After she left the Times in 2025, Andrea Long Chu writing for New York Magazine described her transgender coverage as frequently promoting "the idea that trans kids are actually a vulnerable population of mentally ill children being preyed upon by a sinister medical Establishment eager to castrate them" and described Paul as "a zealot attired as a skeptic, one who has gladly paved the way for the anti-trans right".

==Personal life==
Her first marriage, to Times columnist Bret Stephens, ended in divorce. In 2004, she married financial analyst Michael Stern.

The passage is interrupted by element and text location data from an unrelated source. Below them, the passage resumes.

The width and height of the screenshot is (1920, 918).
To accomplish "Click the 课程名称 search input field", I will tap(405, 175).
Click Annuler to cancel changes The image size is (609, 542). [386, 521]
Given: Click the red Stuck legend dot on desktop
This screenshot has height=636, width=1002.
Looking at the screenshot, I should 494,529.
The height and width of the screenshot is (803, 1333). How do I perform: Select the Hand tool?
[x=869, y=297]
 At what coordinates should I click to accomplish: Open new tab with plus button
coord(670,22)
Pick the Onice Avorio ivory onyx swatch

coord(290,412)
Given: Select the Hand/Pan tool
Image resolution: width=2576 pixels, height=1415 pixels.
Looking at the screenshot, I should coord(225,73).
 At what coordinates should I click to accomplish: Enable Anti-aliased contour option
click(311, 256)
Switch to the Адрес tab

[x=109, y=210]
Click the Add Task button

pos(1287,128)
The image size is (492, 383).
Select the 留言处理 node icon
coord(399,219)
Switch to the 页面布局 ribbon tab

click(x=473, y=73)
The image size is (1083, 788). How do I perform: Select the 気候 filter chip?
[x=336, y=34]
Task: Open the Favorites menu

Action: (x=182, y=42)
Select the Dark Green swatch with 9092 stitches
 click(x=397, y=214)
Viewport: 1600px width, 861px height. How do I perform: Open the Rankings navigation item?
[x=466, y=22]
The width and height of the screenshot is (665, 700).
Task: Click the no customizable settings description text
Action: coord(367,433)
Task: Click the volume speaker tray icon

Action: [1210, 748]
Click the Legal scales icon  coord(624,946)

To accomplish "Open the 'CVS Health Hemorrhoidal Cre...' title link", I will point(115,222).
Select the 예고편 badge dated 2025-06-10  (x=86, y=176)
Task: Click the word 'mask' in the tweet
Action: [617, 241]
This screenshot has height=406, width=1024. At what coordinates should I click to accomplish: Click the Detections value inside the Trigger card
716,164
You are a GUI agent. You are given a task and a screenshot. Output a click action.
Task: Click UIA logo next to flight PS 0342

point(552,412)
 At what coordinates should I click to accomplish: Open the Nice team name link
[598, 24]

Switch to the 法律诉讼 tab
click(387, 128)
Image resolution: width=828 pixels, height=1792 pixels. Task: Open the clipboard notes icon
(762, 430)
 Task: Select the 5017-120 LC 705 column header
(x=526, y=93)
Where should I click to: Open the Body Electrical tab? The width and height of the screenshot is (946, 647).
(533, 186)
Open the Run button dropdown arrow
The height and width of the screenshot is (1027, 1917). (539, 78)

Paul is non-religious, and has described herself as a "nonbeliever" and a "rationalist".

==Published works==
===Books===

- Paul, Pamela (2003). "The Starter Marriage and the Future of Matrimony"
- Paul, Pamela (2005). "Pornified: How Pornography Is Transforming Our Lives, Our Relationships, and Our Families"
- Paul, Pamela (2008). "Parenting, Inc."
- Paul, Pamela (2014). "By the Book: Writers on Literature and the Literary Life from The New York Times Book Review"
- Paul, Pamela (2017). "My Life with Bob: Flawed Heroine Keeps Book of Books, Plot Ensues"
- Paul, Pamela (2019). "How to Raise a Reader"
- Paul, Pamela (2021). "Rectangle Time"
- Paul, Pamela (2021). "100 Things We've Lost to the Internet"
- Paul, Pamela (2025). "It Simply Can't Be Bedtime"
- Paul, Pamela (2026). "The Path"

===Selected articles===
- Paul, Pamela (2003). "Calling It Off"
- Paul, Pamela (2008). "With Child, With Cancer"
- Paul, Pamela (2009). "The Battle Over a Baby"
- Paul, Pamela (2023). "Opinion | In Defense of J.K. Rowling"
- Paul, Pamela (2024). "Opinion | As Kids, They Thought They Were Trans. They No Longer Do."
- Paul, Pamela (2026). "'Theo of Golden' Broke Every Rule in Publishing. It's an Unprecedented Bestseller."